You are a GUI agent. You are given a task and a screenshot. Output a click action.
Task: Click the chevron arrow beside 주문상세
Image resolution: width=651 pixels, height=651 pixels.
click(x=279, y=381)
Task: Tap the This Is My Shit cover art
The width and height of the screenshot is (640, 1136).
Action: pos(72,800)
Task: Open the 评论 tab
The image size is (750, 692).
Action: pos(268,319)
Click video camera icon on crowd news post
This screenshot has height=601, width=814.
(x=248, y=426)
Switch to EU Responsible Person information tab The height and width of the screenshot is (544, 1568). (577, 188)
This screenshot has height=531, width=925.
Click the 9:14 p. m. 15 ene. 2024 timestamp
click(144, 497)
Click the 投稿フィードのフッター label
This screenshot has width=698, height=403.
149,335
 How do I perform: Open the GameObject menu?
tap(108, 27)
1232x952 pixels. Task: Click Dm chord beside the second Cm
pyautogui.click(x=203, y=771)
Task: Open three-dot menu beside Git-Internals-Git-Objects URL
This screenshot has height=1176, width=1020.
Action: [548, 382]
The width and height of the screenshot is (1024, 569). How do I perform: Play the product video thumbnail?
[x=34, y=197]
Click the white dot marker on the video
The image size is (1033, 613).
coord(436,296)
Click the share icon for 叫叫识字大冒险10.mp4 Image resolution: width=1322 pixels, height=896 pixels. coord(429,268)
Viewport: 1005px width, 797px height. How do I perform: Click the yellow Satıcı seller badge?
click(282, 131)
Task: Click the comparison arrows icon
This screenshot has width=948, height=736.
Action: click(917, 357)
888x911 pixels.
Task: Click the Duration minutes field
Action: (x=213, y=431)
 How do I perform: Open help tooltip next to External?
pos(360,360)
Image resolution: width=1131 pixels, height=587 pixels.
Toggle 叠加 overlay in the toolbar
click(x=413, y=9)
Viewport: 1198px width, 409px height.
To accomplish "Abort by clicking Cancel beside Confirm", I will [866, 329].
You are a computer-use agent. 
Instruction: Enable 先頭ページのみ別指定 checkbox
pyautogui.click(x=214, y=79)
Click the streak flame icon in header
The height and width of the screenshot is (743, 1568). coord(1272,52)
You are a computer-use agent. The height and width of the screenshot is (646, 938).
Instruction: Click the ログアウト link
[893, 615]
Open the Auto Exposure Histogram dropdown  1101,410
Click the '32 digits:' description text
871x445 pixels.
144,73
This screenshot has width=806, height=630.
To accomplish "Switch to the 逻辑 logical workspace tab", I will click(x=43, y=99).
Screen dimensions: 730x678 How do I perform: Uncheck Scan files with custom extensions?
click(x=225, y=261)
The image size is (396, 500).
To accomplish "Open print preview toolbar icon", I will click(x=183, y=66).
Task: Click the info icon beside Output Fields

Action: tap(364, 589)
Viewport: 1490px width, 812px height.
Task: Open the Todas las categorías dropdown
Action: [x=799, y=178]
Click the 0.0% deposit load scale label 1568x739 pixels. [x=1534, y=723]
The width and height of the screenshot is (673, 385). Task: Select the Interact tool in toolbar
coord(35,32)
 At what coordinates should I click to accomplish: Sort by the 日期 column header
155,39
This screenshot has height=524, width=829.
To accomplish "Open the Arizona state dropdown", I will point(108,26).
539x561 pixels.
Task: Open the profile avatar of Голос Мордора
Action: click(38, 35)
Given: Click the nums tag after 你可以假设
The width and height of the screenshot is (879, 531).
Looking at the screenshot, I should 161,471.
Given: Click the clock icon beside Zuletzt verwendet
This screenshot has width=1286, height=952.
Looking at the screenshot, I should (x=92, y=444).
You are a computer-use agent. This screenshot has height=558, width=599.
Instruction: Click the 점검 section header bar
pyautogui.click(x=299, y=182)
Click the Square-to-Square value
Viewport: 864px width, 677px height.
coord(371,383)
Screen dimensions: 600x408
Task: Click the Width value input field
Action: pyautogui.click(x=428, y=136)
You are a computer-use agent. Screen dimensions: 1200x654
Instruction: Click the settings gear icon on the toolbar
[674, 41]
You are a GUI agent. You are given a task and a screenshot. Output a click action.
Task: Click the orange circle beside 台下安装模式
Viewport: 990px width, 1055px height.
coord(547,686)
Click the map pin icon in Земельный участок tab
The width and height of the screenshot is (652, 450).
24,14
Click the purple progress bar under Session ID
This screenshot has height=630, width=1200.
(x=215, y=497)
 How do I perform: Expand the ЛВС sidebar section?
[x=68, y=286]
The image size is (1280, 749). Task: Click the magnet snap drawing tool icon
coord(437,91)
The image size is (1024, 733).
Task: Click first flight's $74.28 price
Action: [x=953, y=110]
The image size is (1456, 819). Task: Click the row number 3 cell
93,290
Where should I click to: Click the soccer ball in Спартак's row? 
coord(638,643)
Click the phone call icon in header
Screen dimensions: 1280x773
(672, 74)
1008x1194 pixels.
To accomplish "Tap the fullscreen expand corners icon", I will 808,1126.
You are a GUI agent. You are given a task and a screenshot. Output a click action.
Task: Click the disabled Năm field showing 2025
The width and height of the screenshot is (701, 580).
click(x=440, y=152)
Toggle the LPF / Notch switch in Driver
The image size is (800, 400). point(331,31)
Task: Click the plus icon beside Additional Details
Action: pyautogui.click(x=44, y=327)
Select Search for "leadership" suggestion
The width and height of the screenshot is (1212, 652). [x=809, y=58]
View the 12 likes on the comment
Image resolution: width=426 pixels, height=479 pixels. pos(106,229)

• Work request
Starting from the line that contains "How do I perform: Expand", give again every line to the last line of the data, exactly. Include nothing else.

• Result of this task
 How do I perform: Expand the ЛВС sidebar section?
[x=68, y=286]
The image size is (1280, 749). Task: Click the magnet snap drawing tool icon
coord(437,91)
The image size is (1024, 733).
Task: Click first flight's $74.28 price
Action: [x=953, y=110]
The image size is (1456, 819). Task: Click the row number 3 cell
93,290
Where should I click to: Click the soccer ball in Спартак's row? 
coord(638,643)
Click the phone call icon in header
Screen dimensions: 1280x773
(672, 74)
1008x1194 pixels.
To accomplish "Tap the fullscreen expand corners icon", I will 808,1126.
You are a GUI agent. You are given a task and a screenshot. Output a click action.
Task: Click the disabled Năm field showing 2025
The width and height of the screenshot is (701, 580).
click(x=440, y=152)
Toggle the LPF / Notch switch in Driver
The image size is (800, 400). point(331,31)
Task: Click the plus icon beside Additional Details
Action: pyautogui.click(x=44, y=327)
Select Search for "leadership" suggestion
The width and height of the screenshot is (1212, 652). [x=809, y=58]
View the 12 likes on the comment
Image resolution: width=426 pixels, height=479 pixels. pos(106,229)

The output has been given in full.